Control shRNA, pooled shRNA, and individual shRNA constructs were obtained from the MSSR or Sigma Aldrich. Control siRNA and CDK7 siRNA were obtained from Dharmacon. H460 and H1975 cells were transfected with shRNA constructs and siRNA sequences using Fugene HD per the manufacturer’s protocol. Two days later, the cells were plated into wells of a 384-well plate containing various concentrations on each different inhibitor and 24 h later, glucose consumption was measured in high-throughput as described above.

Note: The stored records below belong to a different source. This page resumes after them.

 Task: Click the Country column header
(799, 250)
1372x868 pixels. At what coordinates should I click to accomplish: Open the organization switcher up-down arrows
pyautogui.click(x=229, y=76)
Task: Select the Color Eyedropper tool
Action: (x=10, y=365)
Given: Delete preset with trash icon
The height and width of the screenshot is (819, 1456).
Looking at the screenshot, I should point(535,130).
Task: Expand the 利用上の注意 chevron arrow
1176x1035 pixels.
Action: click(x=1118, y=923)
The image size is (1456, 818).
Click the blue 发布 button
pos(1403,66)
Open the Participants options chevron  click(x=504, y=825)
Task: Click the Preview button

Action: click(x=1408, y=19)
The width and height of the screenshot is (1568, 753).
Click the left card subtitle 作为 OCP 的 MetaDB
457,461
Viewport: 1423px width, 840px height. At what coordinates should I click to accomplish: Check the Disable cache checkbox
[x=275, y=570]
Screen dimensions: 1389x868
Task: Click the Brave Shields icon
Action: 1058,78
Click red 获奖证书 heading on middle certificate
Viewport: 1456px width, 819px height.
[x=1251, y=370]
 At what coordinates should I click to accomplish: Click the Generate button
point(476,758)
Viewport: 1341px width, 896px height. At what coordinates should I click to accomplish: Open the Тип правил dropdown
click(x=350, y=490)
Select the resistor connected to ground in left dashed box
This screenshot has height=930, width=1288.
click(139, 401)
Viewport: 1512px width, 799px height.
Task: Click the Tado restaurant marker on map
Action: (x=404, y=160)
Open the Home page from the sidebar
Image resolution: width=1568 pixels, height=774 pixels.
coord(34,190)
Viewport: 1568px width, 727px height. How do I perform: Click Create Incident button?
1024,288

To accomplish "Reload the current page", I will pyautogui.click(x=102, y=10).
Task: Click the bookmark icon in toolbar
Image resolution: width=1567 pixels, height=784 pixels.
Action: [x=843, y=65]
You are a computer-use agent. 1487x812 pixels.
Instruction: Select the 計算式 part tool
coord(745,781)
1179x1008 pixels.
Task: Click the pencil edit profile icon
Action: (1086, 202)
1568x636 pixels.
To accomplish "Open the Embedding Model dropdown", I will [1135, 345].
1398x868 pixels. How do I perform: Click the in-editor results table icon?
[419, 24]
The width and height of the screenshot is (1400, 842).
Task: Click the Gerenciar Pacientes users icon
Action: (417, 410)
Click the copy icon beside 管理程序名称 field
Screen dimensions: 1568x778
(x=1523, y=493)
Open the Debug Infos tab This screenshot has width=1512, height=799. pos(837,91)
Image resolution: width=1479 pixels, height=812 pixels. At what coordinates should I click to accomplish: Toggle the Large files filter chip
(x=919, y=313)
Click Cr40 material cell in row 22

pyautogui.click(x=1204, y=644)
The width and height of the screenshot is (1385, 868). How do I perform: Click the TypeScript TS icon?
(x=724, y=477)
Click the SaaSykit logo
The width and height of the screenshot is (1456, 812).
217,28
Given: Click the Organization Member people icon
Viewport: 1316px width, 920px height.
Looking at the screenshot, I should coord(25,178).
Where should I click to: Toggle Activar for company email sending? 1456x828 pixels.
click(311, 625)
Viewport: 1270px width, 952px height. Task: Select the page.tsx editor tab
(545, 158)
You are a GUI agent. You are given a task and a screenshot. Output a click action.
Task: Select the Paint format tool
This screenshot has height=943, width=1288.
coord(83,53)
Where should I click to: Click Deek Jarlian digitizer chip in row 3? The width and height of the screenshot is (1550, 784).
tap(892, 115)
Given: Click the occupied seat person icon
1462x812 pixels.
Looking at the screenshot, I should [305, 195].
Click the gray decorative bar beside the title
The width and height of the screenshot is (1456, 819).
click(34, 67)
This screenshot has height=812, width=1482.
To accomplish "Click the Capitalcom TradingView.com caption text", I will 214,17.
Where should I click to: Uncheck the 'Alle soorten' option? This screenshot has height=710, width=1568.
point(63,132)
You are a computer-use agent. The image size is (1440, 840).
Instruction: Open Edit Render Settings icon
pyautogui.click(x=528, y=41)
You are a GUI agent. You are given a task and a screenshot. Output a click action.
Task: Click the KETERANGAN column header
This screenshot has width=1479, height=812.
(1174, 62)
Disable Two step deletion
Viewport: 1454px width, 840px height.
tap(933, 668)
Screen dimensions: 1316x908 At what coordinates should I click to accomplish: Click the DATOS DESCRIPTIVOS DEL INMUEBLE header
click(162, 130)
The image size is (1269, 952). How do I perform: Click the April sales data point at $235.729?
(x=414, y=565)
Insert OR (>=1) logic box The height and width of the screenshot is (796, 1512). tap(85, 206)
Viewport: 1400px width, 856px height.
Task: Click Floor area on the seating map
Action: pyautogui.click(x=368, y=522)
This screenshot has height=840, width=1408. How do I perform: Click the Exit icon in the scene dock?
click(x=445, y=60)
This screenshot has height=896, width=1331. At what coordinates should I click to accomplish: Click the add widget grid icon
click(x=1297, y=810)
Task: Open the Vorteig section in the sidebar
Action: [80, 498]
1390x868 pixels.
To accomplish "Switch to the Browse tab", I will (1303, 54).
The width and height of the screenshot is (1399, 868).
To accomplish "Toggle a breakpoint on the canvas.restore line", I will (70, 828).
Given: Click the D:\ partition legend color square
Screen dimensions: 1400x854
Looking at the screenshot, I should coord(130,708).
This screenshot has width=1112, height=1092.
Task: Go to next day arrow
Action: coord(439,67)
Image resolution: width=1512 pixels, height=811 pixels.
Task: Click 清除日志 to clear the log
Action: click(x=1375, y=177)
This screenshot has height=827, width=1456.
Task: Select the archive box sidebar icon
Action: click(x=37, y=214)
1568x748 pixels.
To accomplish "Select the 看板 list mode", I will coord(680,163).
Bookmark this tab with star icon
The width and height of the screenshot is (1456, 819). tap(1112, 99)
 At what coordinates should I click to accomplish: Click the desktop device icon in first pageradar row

Chromatin immunoprecipitation (ChIP)

ChIP was performed on H460 cells transfected with a control YFP or CDK7 HA construct, or on H460 and H1975 cells 6 h after treatment with DMSO, Milciclib, THZ1, or LDC4297 (10 μM) using the SimpleChIP Plus ChIP kit (Cell Signaling) following the manufacturer’s protocol. The following antibodies were used: HA (Abcam; ab9110; 1:714 dilution), Rpb1 NTD (Cell Signaling; D8L4Y; 1:147 dilution), and phospho-Ser5 Rpb1 CTD (Cell Signaling; D9N5I; 1:50 dilution). qPCR was performed as previously described using the following primers:

GLUT1 (SLC2A1) forward primer: CCCTAGTGCACCGAAGTCAC

GLUT1 (SLC2A1) reverse primer: GTACCCGGCTGTAAGGCAAG

Data analysis

All data are normalized to control knockdown, overexpression, or vehicle-treated cells except for the dose response curves. For the dose response curves, data is normalized to vehicle-treated cells for each genotype. Data were plotted, IC50 values were calculated, and statistics were performed using Graphpad Prism 7. All data are plotted as mean ± SEM.

Statistical analyses

Pairwise two-sided t tests, and one-way and two-way ANOVA analyses with multiple comparison tests were performed. In all experiments except for the 18F-FDG PET experiment, measurements were made from distinct samples. In the 18F-FDG PET experiment, measurements were made on the same xenografts, before and after treating the mice with vehicle or Milciclib.

Reporting summary

Further information on research design is available in the Nature Research Reporting Summary linked to this article.